Total Assets: 82,420 - Total Liabilities: 23,997 = Shareholders' Equity: 58.423 

4. CPV's BV is based on a balance sheet reported as of December 31, 2013 and the number of outstanding shares is current.

5. DMPL's BV is based on balance sheet reported as of December 31, 2013 and the total # of outstanding shares is current. Furthermore, the original figures are expressed in USD in thousand and the forex applied is 1USD=44Php.

6. EDC's BV is based on balance sheet reported as of December 31, 2012 and the total # of outstanding shares is current.

7. PSPC's BV is based on balance sheet reported as of June 30, 2014 and the total # of outstanding shares is current.

8. PX's BV is based on balance sheet reported as of March 31, 2014 and the total # of outstanding shares is current. 

9. I am aware that to have a more accurate data, one has to use either a "weighted outstanding shares" (which I do not have time to research now and my initial impression is that the subject is too technical) or to go back to the past (which can on only be done if you have Michael J. Fox's time machine) to come up with the exact shares outstanding consistent to the year the book value of the stocks was reported.. And so I deliberately ignore this difficulty and simply worked with figures taken from two different time to compute BVPS. 

Comparing Market Value (MV) with Book Value (BV) 

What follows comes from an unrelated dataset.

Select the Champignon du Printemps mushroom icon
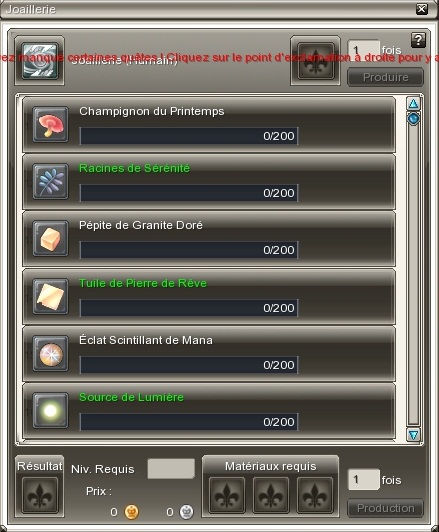 [x=50, y=124]
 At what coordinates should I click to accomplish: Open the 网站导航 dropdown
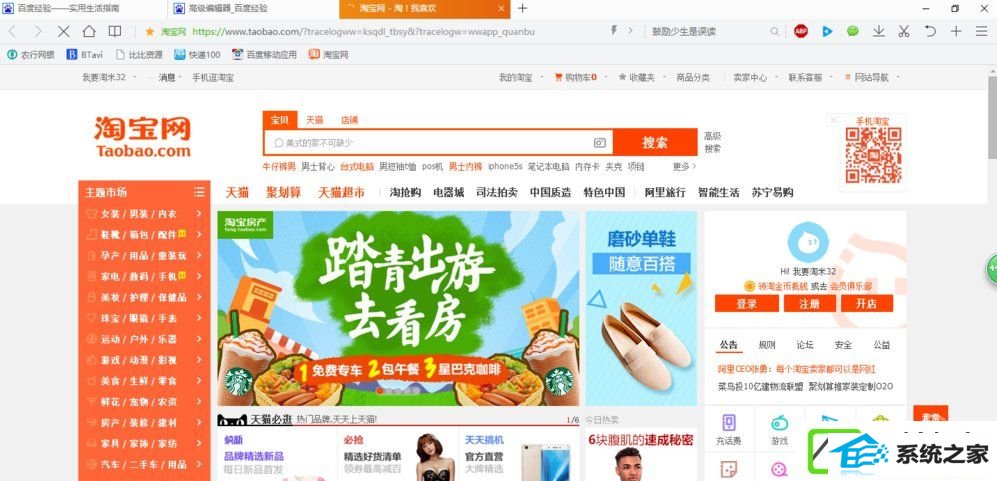click(874, 78)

Finally, let us compare the market value (MV) and the book value (BV) of the 8 stocks:

CAL                MV: 3.94                   BV: 2.30 

CEB                MV: 86.05                 BV: 37.22

COSCO           MV: 9.14                   BV: 7.89 

CPV               MV: 5.6                     BV: 2.23 

DMPL             MV: 12.2                   BV: 5.16 

EDC               MV: 8.19                   BV: 1.88 

PSPC              MV: 2.88                   BV: 1.59 

PX                 MV: 7.62                   BV: 5.28

I used purple color in typing the stocks, which I think in a market flooded with excessive liquidity are not "overpriced". However, these stocks are problematic. For one, PX is under the mining sector, which I assume all analysts agree is in the downward and sell trend. 

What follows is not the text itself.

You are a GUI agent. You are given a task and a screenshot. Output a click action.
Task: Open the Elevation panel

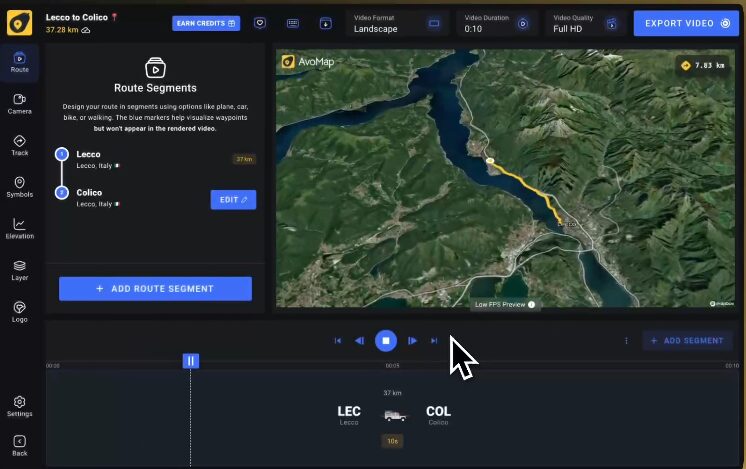19,229
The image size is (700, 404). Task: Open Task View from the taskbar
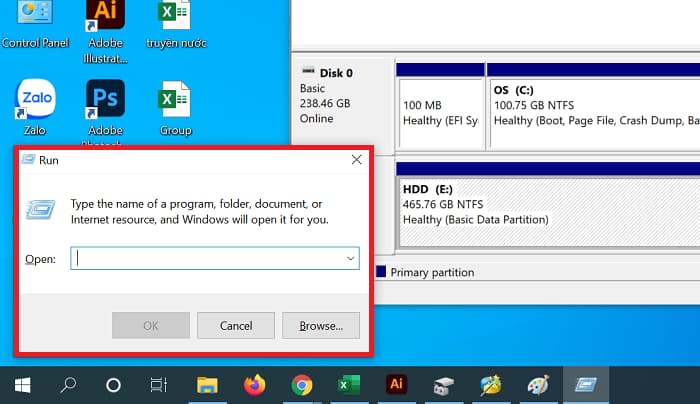pyautogui.click(x=159, y=384)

Second, both CAL and PSPC are unpopular. In fact, their IPO stories are not good. After reaching higher prices than the initial offering for a short period of time, they sunk below their original prices. 

Third, the fundamentals of COSCO is good. However, its financial statements and EPS appears questionable to me. The firm reported a soaring income in 2014, but paid a very minimal dividend to its shareholders. 

Fourth, both CEB and EDC are considered solid firms. In fact, they are included in one broker's top stock picks this 2015. Though the USD is strong and it certainly has an impact on CEB's financial position, still I have no question about its market price due to the low price of oil, which a huge part of their operational expenses goes. But in the case of EDC, I am beginning to doubt its soundness, not only because it has been into expensive renewable energy but I sense the interfering hand of the government in this firm. 

Finally, though I am suffering loss in buying DMPL, but instinctively I like this stock after reading a considerable number of pages of the company's report. I just wish that my instinct is right. If there is a way for me to ask few of their personnel, I want to know which firm they consider a strong competitor and also questions related to the financial impact and current status of its acquisition of DMFI.